I designed and implemented a self-assessment cover sheet for formative work. The aim was to encourage students to think for themselves about how the marking criteria applied to their work, and to stimulate more active engagement with the formative feedback process.
First year (mostly Law) students on the course LL104 - Law of Obligations.
I created a cover sheet for formative assessed work (an essay). This sheet set out the key marking criteria under four main headings (relevance, accuracy, clarity and argument). Under each of these headings, I also set out two more specific attributes that a marker would expect to find, for example:
Prioritisation (absence of irrelevant issues)
Citation of appropriate authorities and literature
These marking criteria functioned as prompt for students to evaluate their own work. In particular students were asked to write on the cover sheet two main strengths and two main weaknesses of their answer, and to indicate which band of marks they thought their work had achieved in relation to each of the eight attributes. The cover sheet also asked students to specify one or two attributes that they wanted to focus on improving for their next piece of work, and to write in a free-text box any specific queries or issues that they wanted me to focus on when reading their work.
Students completed this self-evaluation exercise during the class at which they handed in their essay, on a hard copy of the cover sheet. They then submitted their self-evaluation together with their work.
When I marked the students’ work, I overlaid my marks on the same cover sheet. I also provided written feedback, focusing on areas where my evaluation was out of alignment with the student’s. I also commented on the student’s self-evaluation and reinforced the best elements of their work. The cover sheet also allowed me to specify if the student should book an office hour appointment to discuss a particular aspect of their work with me in person.
I wanted to encourage students to develop their self-evaluation skills and to engage with the marking criteria more actively by applying them themselves. I had previously worried that students were too focused on the numerical mark given for their formative assessment and were neglecting, or failing to act upon, my written comments. I hope that the self-evaluation exercise now helps students to focus constructively on the strengths and weaknesses of their work as part of an ongoing process of improvement.
During the classes, students initially found performing the self-evaluation slightly uncomfortable. I emphasised that getting the ‘level’ of their self-marking correct was far less important than trying accurately to self-assess the relative strengths and weaknesses of their work. This reassured the students that the process was intended to be constructive rather than judgemental.
By the end of the exercise, students almost unanimously reported finding it very useful and even expressed that they were pleased to have been challenged in this way.
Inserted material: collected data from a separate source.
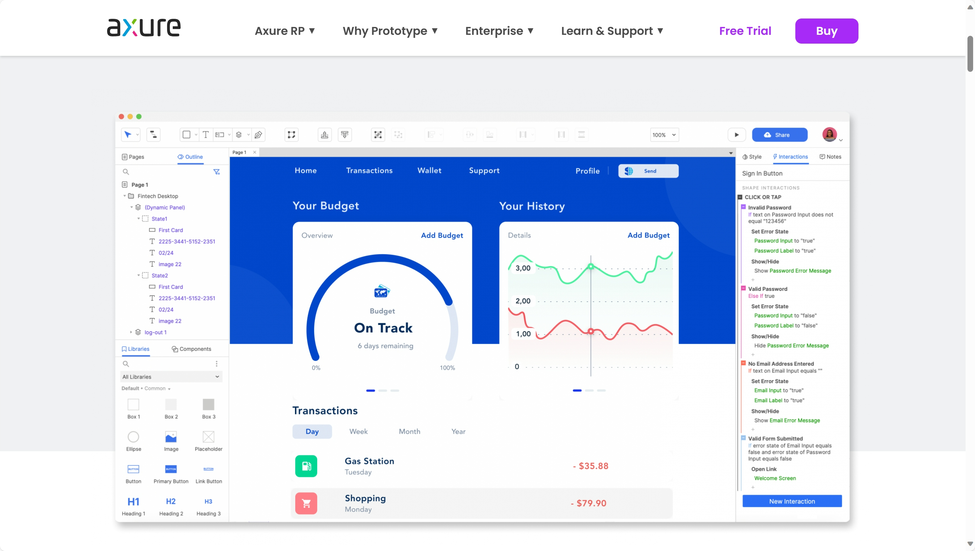Select the Style tab
The height and width of the screenshot is (551, 975).
(x=752, y=157)
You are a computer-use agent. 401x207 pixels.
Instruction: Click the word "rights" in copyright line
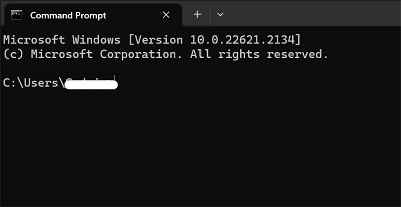[239, 54]
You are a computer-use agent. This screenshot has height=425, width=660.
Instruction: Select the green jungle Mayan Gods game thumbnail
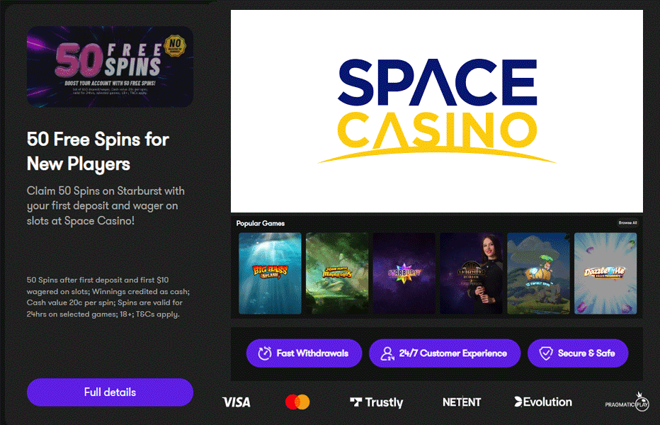[337, 273]
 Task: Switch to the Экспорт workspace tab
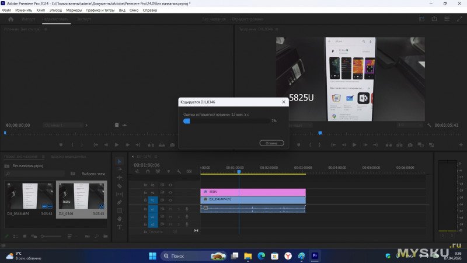[84, 19]
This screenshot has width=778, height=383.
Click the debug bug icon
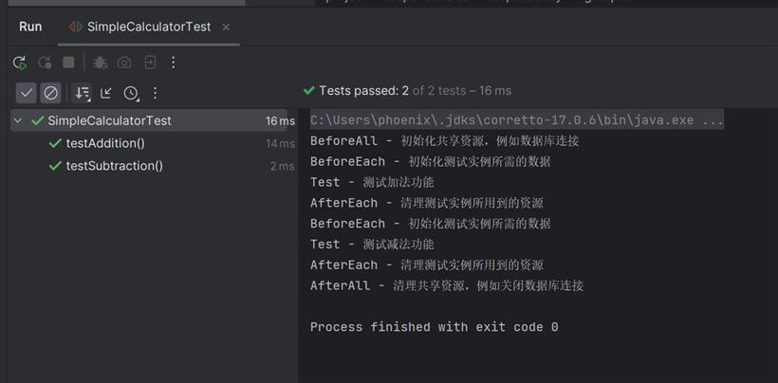(x=100, y=63)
In particular, several students noted that the exercise had stimulated them to think explicitly about what made for a good (or not-so-good) answer in a way that just writing the answer itself had not.
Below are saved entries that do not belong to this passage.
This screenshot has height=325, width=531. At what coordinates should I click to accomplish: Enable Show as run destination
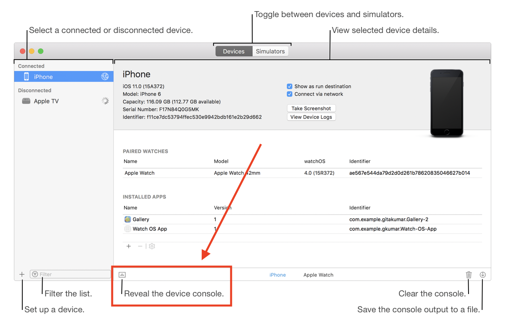coord(290,86)
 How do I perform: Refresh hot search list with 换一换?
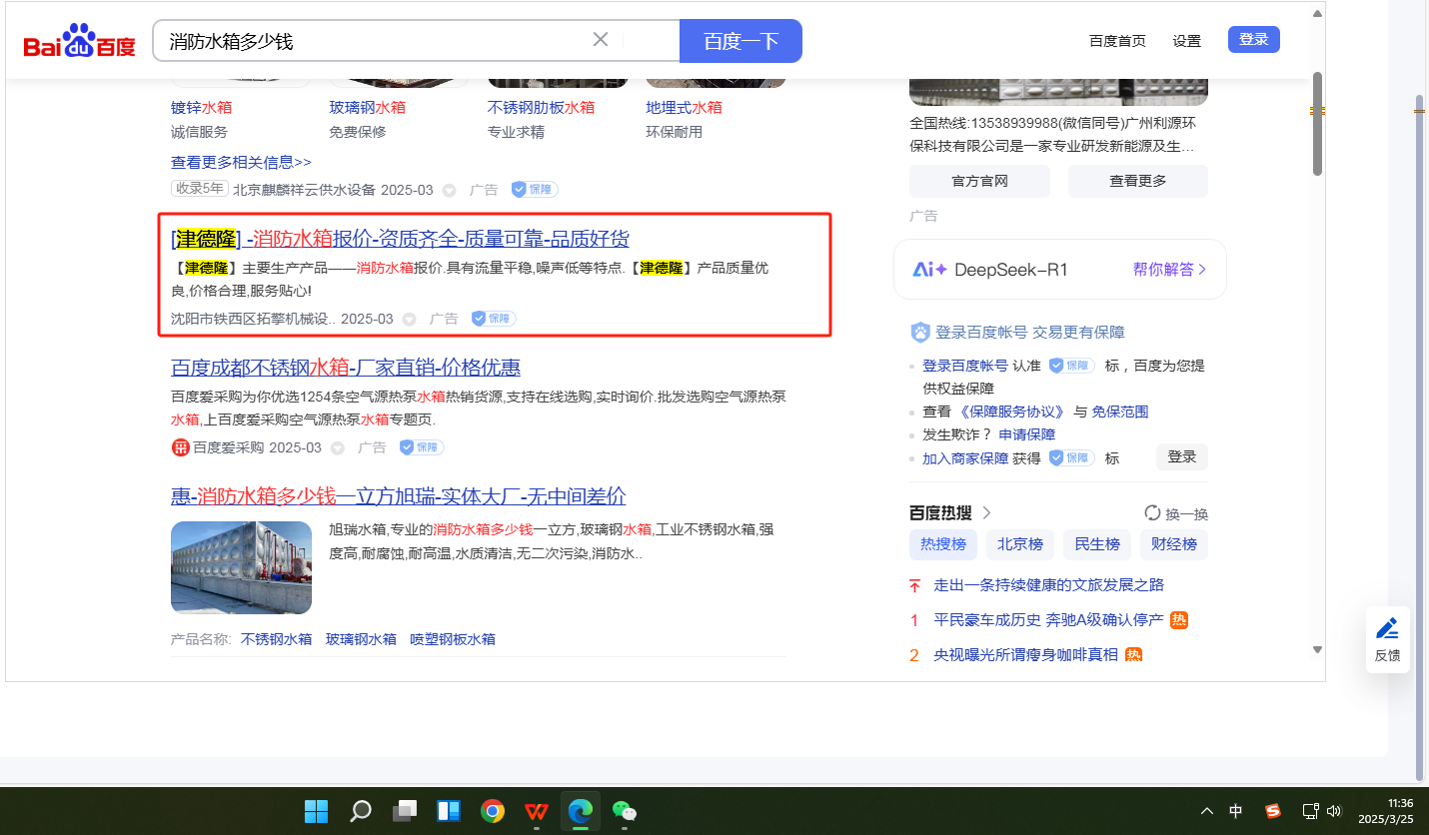pos(1176,513)
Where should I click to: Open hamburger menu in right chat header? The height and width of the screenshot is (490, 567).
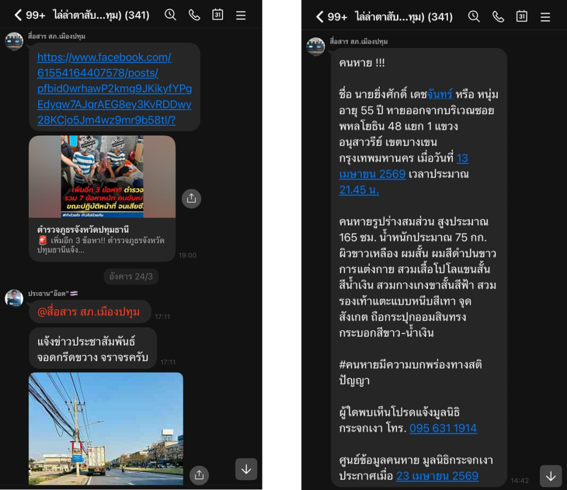point(545,17)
The students also reported finding it very helpful for them (and me) to specify just one or two criteria (aspects of their writing) that they should focus on improving next time. I have found that the self-evaluation usefully serves to emphasise the aim of attainable and incremental improvement, which can assist students whatever their current level.
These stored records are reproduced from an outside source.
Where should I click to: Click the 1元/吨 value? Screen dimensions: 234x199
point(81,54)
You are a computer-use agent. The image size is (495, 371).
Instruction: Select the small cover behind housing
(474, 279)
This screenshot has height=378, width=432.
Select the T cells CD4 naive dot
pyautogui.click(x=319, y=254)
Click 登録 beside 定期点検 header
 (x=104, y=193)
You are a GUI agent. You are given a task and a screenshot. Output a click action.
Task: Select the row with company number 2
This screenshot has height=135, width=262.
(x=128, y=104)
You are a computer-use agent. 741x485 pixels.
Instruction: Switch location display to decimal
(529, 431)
Finally, I also personally found it helpful for students to specify points that they wanted me to focus on in their answer, before I started marking the answers. This enabled me to mark more efficiently, by tackling queries/concerns directly from the students’ perspective (as well as forming my own view), without having only to second-guess the aspects with which students had struggled.
I am continuing to refine the cover-sheet in response to student feedback. For example, the original version did not require the students to identify two main strengths and weaknesses, and I did not initially ask student to specify points for me to focus on: both of these features were the product of iterative development of the cover sheet following the initial pilot. I think that there are further improvements that I could make to the way in which I communicate the process of self-evaluation to students during the class, in particular to emphasise the constructive aims of the exercise.
I think that it is helpful to conduct the self-evaluation exercise during class if feasible, at least on the first occasion for each class group, so that there is an opportunity to explain the aims of the exercise and how to use the cover sheet effectively.
The content of the cover sheet could vary depending on the course / type of formative work, but in general I think it should include some marking criteria that students can use as a benchmark for assessing their strengths and weaknesses, rather than asking them to do this ‘cold’.